Whilst the incidence of coal workers pneumoconiosis has decreased steadily since the 1960s, occupational asthma appears to be increasing in prevalence. It is a disease which was rarely mentioned 40 years ago, but it is now the most commonly reported occupational lung disease. This might represent increased recognition, an increased incidence due to increased exposures to low molecular weight asthmagenic chemicals, or even an amplifying effect of occupational exposures on an increasingly propensity to develop asthma amongst the population. It is an important area of research not only because of the morbidity and economic loss which it engenders, but because occupational asthma presents a very useful model of asthma in general. Occupational asthma3 reviews the current state of knowledge in this field.
The increasing prevalence of asthma in westernised countries is now a matter of considerable public concern and research effort. Investigation of cases of occupational asthma might be able to offer some clues. The Barcelona epidemics illustrate how an recognised occupational asthmagen (soy dust) can cause sensation and a localised high incidence of asthma in non working populations7. Formaldehyde8 looks at another issue – the health risks of formaldehyde in indoor environments – and shows how information derived from relatively heavily exposed working populations can be used to place risks to non-working populations in context. To obtain useful results from scientific research requires careful attention to methodology. Statistical aids in the recognition of late asthmatic reactions9 describes two novel techniques for recognising late asthmatic reactions. When used in place of traditional and entirely arbitrary techniques for recognising late reactions (eg defining any fall in ventilatory function of 15% or more from baseline as a late reaction10), they allow much smaller late reactions to be detected, whilst offering protection against false positive diagnosis.

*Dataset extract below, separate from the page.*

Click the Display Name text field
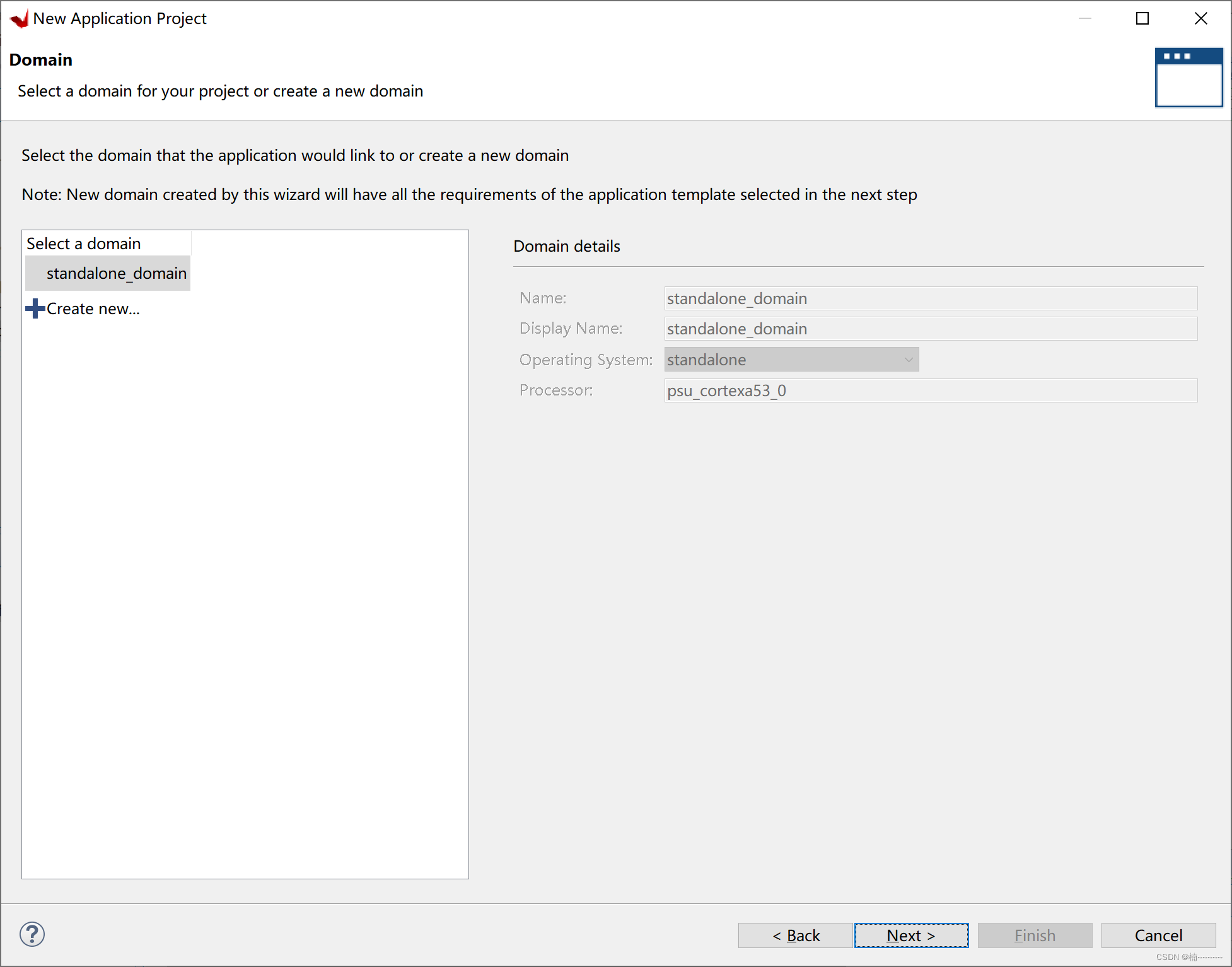 click(x=930, y=329)
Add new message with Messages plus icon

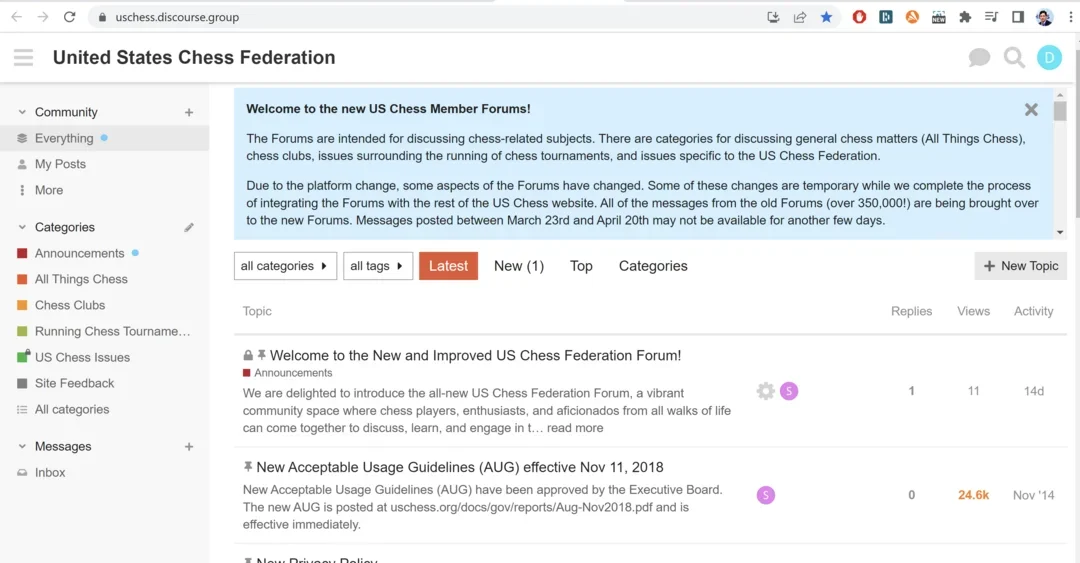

Glutaraldehyde, asthma, and work – a cautionary tale11 illustrates one case in which the statistical techniques were applied. It shows how after careful investigation, a diagnosis of occupational asthma can appear much less convincing than the history or even the results of an uncontrolled, unblended challenge test might suggest. It illustrates the need for caution in diagnosing a new or relatively new occupational disease, particularly when irritant or pungent chemicals are under investigation, when the level of concern is high, or when litigation is contemplated.
The value of questionnaires and spirometry in asthma surveillance programmes in the workplace12 illustrates how similar caution needs to be applied in epidemiological investigations of working populations. Symptoms recorded on a respiratory questionnaire which was designed to detect asthma performed very poorly. Airway responsiveness measurements were a much better guide to previous diagnoses of asthma and to the use of medication. This outcome was not found in a similar study of the general population13 and was probably a consequence of biases which are peculiar to working populations, such as a reluctance to admit symptoms or an exaggerated awareness of symptoms when there are concerns about occupational exposures. It illustrates the importance of objective tests in establishing a diagnosis if it is likely to result in important management decisions.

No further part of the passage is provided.